Andile Mngxitama wrote the article entitled: Mugabe hero of African liberation in the Sunday Independent of 2 June 2013.
The paper’s website was hacked, shutting it down for two hours, by a group calling itself Anonymous Africa because the Independent was selling out African people by glorifying Mugabe.
Mngxitama, argued that Mugabe was greater than South African icon Nelson Mandela, who was still alive but ill, arguing that “greatness here must be evaluated on the criteria of whether the person who claims the position of leadership of his or her people against colonialism, apartheid and white rule has been able to guide the nation to greater liberation, dignity and independence”.
He added: “If we judged only on these criteria, not on the whims of popularity gained from affability and praise by Europe and the US, then Mugabe stands head and shoulders above the rest.”
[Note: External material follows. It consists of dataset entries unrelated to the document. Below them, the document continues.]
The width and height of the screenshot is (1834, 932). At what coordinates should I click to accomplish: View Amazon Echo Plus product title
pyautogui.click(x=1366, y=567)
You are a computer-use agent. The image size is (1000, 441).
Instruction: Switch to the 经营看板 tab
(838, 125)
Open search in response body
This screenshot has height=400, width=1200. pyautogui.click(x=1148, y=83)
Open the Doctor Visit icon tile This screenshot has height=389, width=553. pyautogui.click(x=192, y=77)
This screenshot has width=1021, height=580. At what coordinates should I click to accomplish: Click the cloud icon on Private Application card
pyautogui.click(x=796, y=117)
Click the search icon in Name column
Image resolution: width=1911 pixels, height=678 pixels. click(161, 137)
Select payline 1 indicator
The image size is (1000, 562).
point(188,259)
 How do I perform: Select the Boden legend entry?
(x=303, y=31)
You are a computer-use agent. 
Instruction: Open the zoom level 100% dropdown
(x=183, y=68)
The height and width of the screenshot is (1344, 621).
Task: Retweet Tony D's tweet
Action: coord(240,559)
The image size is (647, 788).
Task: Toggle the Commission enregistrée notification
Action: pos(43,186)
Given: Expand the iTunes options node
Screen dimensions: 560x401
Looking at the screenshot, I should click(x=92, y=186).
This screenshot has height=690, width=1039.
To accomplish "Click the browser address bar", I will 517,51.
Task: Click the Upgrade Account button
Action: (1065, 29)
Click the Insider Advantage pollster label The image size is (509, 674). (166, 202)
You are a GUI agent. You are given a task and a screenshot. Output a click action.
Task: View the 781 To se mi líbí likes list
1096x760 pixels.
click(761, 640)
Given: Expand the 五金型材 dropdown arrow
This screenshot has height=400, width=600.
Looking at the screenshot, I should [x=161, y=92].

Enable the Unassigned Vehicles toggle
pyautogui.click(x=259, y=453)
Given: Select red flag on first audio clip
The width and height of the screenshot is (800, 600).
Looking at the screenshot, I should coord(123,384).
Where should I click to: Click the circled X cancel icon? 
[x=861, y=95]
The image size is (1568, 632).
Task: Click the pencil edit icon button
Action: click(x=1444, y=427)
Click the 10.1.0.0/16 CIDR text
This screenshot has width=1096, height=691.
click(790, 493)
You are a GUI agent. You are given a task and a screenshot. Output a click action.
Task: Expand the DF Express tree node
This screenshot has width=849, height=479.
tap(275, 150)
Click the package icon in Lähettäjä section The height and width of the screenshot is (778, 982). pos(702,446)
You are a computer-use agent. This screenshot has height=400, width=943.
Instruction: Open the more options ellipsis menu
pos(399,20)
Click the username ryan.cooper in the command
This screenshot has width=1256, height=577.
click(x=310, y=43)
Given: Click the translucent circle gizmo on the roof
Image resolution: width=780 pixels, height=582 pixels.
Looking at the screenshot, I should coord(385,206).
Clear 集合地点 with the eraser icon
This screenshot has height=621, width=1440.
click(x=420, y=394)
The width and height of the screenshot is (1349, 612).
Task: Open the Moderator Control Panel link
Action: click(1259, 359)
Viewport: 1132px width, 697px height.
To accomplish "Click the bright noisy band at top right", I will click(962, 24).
Mngxitama, author of several essays including: Blacks can’t be racist, agreed with Mugabe that Mandela had been soft on whites and this had slowed change in South Africa.
“So when Mugabe says Mandela has been soft on whites at the expense of blacks he speaks a simple truth. He knows that the cost of liberation is condemnation. To be considered a saint in Western eyes is a curse black leaders should avoid like the plague,” he wrote.
The EFF won 25 seats out of the 400 seats in the South African parliament in the May elections making it the third largest party in the country. It was beaten by the African National Congress which won 249 seats and the Democratic Alliance which walked away with 89 seats.
Some 13 political parties out of the 29 that contested the elections are represented in parliament.
South African elections are held on a proportional representation system where all votes are taken into account. A party needed only 0.25 percent of the national vote (between 37 000 and 50 000 votes out of 18 million votes) to get a seat.